A powerful portrait of growing up, a meditation on race and identity and a poignant, beautifully crafted hymn from a son to his mother. ... Read more

Reviews (463)

5-0 out of 5 stars Mommy, what color is God?
This book is an amazing voyage of discovery. McBride unravels a life forgotten and buried by a mother who was born in 1921 to a Jewish Rabbi and his wife in Poland, and found Christianity and love in the arms of a black husband and her 12 children. The book tells two stories. The author tells of growing up in the projects of New York with a white mother and she tells her story of a young Jewish girl growing up in the south and then Harlem, always an outsider wanting only what all girls want, the love of her family and to be accepted.

It was early on in life that Ruth Shilsky realized that this would never happen. She found herself up against some of the greatest odds a person could face in an era of blatant racial prejudice and a family that turned their back on her because she dared to be different. The life she made was a remarkable one and the children she produced are all extraordinary people, to put it in the words of the author. An inspiring read of warm languid prose, I couldn't put it down, nor could I stop rooting for "Mommy" who just never stopped moving forward. 3/2/01

5-0 out of 5 stars Loving and Believing
James McBride's The Color of Water is an inspiring biography written by a black man as a tribute to his white mother. His mother, Ruth McBride Jordan, is an astounding woman, who showed many characteristics of a Greek Hero. As a child, she grew up as an Orthodox Jew with a father as a rabbi at a nearby synagogue. Her family and family friends strongly hated the black culture. Growing up, Ruth learned to look passed race and see a people for they really are inside.
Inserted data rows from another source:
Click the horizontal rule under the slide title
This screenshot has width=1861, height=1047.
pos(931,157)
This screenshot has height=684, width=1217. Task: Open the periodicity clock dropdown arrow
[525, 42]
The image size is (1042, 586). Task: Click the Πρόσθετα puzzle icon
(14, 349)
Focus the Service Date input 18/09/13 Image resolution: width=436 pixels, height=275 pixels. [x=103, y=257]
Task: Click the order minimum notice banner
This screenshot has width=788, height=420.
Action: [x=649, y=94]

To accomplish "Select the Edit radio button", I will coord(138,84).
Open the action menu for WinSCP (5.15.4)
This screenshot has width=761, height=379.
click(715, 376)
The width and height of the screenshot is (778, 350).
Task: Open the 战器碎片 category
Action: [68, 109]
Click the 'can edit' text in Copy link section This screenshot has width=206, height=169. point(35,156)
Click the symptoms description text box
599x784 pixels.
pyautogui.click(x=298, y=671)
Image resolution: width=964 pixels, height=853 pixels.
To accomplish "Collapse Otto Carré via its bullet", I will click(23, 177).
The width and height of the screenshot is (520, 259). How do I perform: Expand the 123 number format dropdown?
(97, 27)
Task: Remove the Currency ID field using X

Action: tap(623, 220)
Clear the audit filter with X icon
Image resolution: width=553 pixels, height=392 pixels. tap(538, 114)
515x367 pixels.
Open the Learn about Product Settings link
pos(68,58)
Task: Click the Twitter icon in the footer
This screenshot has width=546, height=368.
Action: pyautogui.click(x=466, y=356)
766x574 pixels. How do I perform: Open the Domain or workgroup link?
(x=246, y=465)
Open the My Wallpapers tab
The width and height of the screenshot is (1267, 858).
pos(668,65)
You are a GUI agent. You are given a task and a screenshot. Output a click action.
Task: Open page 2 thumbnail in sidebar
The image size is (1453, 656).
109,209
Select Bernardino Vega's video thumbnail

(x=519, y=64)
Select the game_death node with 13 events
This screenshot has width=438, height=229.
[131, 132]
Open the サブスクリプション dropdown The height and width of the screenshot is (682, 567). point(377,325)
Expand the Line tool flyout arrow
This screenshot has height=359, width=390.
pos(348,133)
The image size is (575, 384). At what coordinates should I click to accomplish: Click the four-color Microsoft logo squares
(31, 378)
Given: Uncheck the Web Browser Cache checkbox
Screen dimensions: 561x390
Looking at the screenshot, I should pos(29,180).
Being brought up in a black-hating household, she was forced to be brave and stay true to what she believed was right. Ruth was compelled to overcome many obstacles in her lifetime, such as being Jewish. She overcame them all with dignity and pride, making her a true hero in many peoples' lives.
As Ruth grew up, she learned to overlook the race of the people in her community. She began to see them for what they were inside. When she was older, she married a black man named Dennis McBride. He loved her and took exceptional care of while he was alive. Ruth had seven children with Dennis, all of whom were blacker in skin then white. Dennis later died of cancer while Ruth was pregnant with another child. Years later, she married another black man named Hunter Jordan, having five more children. As the children got older, they began to notice how much lighter their mother's skin color was. When they would ask why her skin was so much lighter she would say, "You ask too many questions," and ignore it. Soon, they began to question their own race, also. When they would ask what color they were, Ruth would answer, "You are the color of water." (Pg. 51) As her children got old enough to go to school, she sent them to white schools, although they were teased and ridiculed, because she did not believe in having two separate schools for two separate races.
Ruth McBride Jordan was an extremely brave woman. She fell in love with a black man when she was young and they decided to marry. She did this, knowing that she would be disowned from her Jewish family. On page 215, her father says, "If you marry a nigger, don't ever come home again." She ended up following her heart and marrying Dennis. As Dennis was dying of cancer, Ruth stood by him every day, comforting and helping him through it. She helped him eat and cared for him knowing that he was dying. When Ruth would here of a white person speaking cruel words about them, she would stand up for them, risking being injured or killed.
In her lifetime, Ruth McBride Jordan overcame numerous obstacles. As a child, she was an Orthodox Jew with a rabbi as a father. The children in school would treat her cruelly and never thought twice about hurting her feelings. She was forced to live with her father's abuse towards her, her siblings, and her mother. Later in life, Ruth was kicked out of the family for marrying a black man whom she loved very much. Raising twelve children, and suffering from two husbands' deaths, were other obstacles she had to overcome. With her hard work, and loyalty to her children, Ruth managed to put all twelve children into college, some even to become doctors.
The Color of Water is an incredibly moving tale of a hero, who overlooked race in a time where race meant everything to many people, was unbelievably brave in certain moments of her life, and who overcame numerous obstacles throughout her lifetime. The book is exciting, and inspiring to readers who feel the need to make a difference in the world. I would recommend this book to everyone because it is a well-written novel, and extremely touching.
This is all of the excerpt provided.